Nell’evento dedicato alla patologia che si è tenuto ieri alla Casa Bianca, il presidente Trump ha spiegato che una revisione di agosto condotta da ricercatori del Mount Sinai e Harvard, ha suggerito un possibile collegamento tra l’uso di Tylenol nelle prime fasi di gestazione e un aumento del rischio di autismo nei bambini. Dall’alto lato, un farmaco meno noto, lo leucovorin, solitamente prescritto per contrastare gli effetti collaterali di alcuni farmaci e per trattare la carenza di vitamina B9, se somministrato a bambini affetti da autismo pare apporti notevoli miglioramenti nella loro capacità di parlare e comprendere gli altri. Ma è ancora presto per associare il farmaco ad una cura.
Cos’è l’autismo?
Con il termine autismo si fa riferimento a un insieme di diverse alterazioni del neurosviluppo legate a un’anomala maturazione cerebrale che inizia già in epoca fetale, molto prima della nascita del bambino. In generale, il disturbo è caratterizzato dalla compromissione della comunicazione e dell’interazione sociale e dalla presenza di interessi e comportamenti ristretti e ripetitivi. Oggi si stima che in generale più di un bambino su 100 abbia un disturbo dello spettro autistico. In Italia, le stime parlano di un bambino su 77 (di età 7-9 anni) che presenta questo disturbo, con una prevalenza maggiore nei maschi: i maschi sono 4,4 volte in più rispetto alle femmine.

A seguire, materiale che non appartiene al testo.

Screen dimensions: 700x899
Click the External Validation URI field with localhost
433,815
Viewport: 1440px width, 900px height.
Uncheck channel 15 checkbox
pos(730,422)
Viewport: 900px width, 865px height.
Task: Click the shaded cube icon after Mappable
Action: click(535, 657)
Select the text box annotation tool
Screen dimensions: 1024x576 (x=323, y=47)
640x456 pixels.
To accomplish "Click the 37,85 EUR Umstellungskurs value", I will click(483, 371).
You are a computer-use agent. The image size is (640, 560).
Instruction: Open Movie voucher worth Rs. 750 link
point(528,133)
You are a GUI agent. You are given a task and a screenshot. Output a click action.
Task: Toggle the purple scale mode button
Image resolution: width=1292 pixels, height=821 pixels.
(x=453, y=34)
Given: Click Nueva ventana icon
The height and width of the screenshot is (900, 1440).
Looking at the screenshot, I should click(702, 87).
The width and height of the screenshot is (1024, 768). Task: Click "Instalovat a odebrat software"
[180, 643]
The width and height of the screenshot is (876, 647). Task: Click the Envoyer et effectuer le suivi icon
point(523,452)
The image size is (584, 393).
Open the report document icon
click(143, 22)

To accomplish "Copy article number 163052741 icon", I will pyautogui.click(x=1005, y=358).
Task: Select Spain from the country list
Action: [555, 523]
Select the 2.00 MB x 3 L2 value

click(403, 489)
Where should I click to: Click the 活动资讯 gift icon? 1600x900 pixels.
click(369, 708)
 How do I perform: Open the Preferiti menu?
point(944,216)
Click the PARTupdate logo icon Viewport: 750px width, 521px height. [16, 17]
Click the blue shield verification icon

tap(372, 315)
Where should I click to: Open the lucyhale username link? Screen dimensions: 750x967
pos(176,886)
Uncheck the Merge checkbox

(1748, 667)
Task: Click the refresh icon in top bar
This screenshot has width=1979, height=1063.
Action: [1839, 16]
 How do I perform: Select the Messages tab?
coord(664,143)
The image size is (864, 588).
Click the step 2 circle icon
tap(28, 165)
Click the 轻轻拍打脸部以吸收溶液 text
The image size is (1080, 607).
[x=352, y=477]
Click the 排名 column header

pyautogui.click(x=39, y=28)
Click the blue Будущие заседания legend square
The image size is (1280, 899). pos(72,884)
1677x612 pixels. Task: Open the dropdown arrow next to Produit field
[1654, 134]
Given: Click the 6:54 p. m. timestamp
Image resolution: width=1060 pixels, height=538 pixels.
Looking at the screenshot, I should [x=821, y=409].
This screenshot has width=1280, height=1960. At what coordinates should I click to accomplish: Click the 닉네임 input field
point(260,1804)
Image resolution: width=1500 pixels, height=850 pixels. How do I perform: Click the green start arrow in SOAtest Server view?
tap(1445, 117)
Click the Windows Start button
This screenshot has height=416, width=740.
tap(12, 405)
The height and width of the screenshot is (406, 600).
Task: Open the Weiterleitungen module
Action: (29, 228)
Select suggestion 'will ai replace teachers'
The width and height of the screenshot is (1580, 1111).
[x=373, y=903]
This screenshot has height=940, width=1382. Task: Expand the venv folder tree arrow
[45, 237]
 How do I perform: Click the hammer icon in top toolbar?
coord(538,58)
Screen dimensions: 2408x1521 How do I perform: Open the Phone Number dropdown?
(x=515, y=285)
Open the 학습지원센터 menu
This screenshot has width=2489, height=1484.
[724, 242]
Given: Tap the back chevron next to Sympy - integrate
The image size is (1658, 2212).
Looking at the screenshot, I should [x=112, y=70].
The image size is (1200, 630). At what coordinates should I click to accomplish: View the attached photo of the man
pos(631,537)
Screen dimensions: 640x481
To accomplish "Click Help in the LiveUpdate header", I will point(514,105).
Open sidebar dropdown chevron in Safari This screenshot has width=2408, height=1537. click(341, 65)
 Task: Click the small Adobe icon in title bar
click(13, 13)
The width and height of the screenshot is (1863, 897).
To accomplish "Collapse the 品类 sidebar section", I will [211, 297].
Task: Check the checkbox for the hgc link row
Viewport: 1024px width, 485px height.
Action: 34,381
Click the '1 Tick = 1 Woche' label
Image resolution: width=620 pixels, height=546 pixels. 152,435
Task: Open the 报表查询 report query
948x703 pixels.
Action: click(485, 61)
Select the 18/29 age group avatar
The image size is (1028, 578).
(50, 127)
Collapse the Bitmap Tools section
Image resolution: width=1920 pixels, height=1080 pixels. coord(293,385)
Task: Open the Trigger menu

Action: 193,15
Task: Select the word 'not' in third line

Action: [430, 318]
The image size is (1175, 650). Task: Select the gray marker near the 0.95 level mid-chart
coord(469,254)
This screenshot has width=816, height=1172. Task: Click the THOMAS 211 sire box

Secondo diversi studi condotti in Europa e Giappone non c’è nesso causale tra paracetamolo in gravidanza e autismo. Una revisione che risale a quest’anno ha evidenziato delle associazioni statistiche tra il farmaco e la patologia, ma non è stata in grado di dimostrarne un legame diretto.
La dottoressa di fama internazionale Christine Henneberg, in un editoriale pubblicato il 16 settembre, ha denunciato il rischio di “paternalismo mascherato da prudenza”. Henneberg ha sottolineato la totale mancanza di prove scientifiche che stabiliscano un nesso causale, pur ammettendo che non si può escludere definitivamente l’assenza di rischi, una condizione comune a molti farmaci. La conseguenza è che si ottenga un approccio che porti le donne a soffrire inutilmente per paura di nuocere al feto: “Dobbiamo vedere la carenza di ricerca e di linee guida adeguate sull’uso dei farmaci in gravidanza per quello che è: un paternalismo sfacciato che maschera la preoccupazione per il feto come preoccupazione per la madre […]. Le donne incinte sono comprensibilmente terrorizzate all’idea di prendere 500 milligrammi (una singola compressa) di Tylenol. Il messaggio non detto è: meglio semplicemente sopportare il dolore. Per la sicurezza del tuo bambino, la tua sofferenza ne vale la pena”.
In sintesi, la mera ipotesi che il Tylenol in gravidanza causi autismo o che un altro farmaco possa curarlo – in manca di prove conclusive – rappresenta un cambio di paradigma destinato a far discutere.